Lutz,
When using xml-parse to read xhtml (which is valid xml), any attributes which contain quotation marks, even escaped or in a CDATA block, will cause an error:
<a href="/some/path" title="something" onclick="alert("Hello world")">Looky here</a>
This should validate. It would be impossible to make this render correctly using anything apart from single quotes, and that would mean forcing double quotes to single quotes as a direct translation, which might corrupt some javascript (which can use both in the same string). The following is an example that should be valid xml and demonstrates the problem:
<a href="/some/path/" title="something" onclick="alert("Hello" + 'world')">Looky here</a>
I could get it to validate using the html entity, but it would not function when rendered as a string. Escaping the quotes should be valid; I can't find anything forbidding this in the xhtml spec.
PS Excuse the visible entities - can't figure out any other way to display the contents of an html tag, since the BB seems to be stripping any attributes off.

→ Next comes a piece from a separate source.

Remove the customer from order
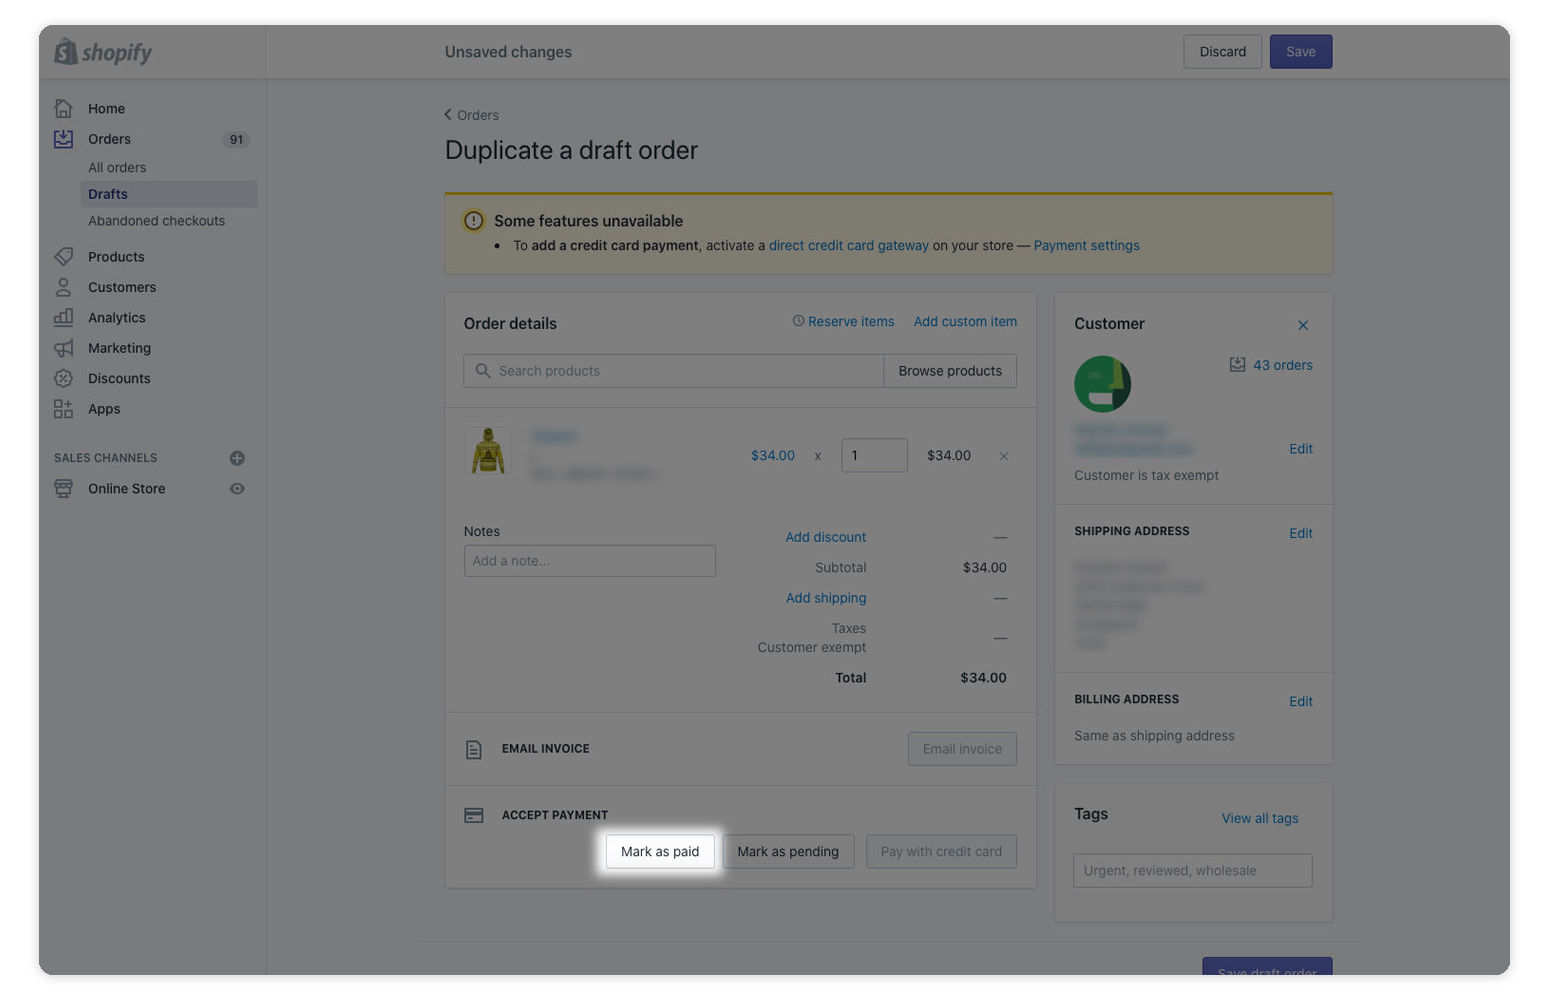tap(1302, 325)
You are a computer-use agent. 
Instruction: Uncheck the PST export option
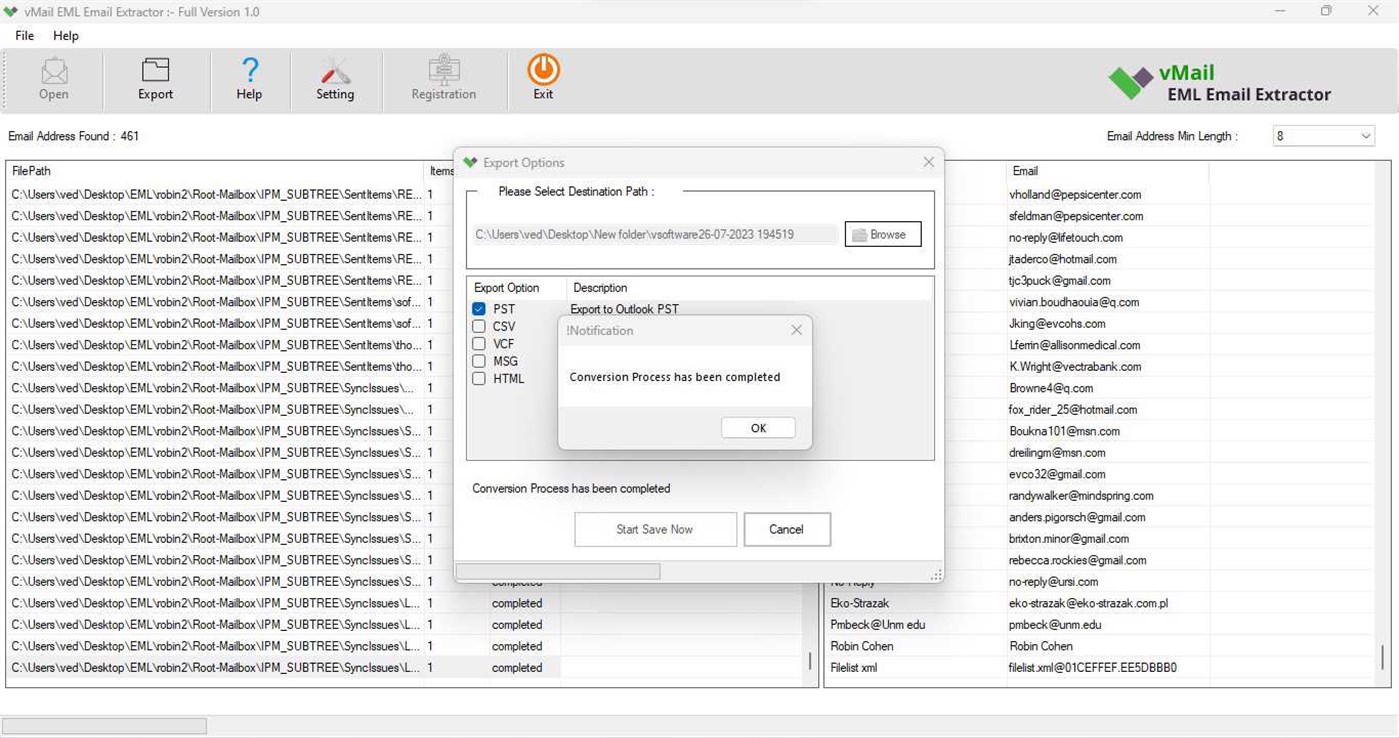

When you use XML with no DTD validation (xml-parse does no validation, only checks for XML being well formed) then the following characters are not allowed as of XML spec:
greater
less
ampersand
quote
apostrope
Use entities to encode them.
When using CDATA, newLISP will process correctly:
> (xml-type-tags nil nil nil nil)
(nil nil nil nil)
> (xml-parse {<data><![CDATA[<>&"']]></data>} 15)
((data "<>&"'"))
>
but XSLT will translate all special chars in CDATA into entities, so there is no safe way to use special chars in a CDATA block. The best is to just base64 encode all CDATA strings.
Lutz
ps: note that xml-parse is an XML parser not an XHTML parser with HTML DTD validation.
I don't need DTD validation. I wasn't going that far with it. Checking for well-formed markup was all that I am after.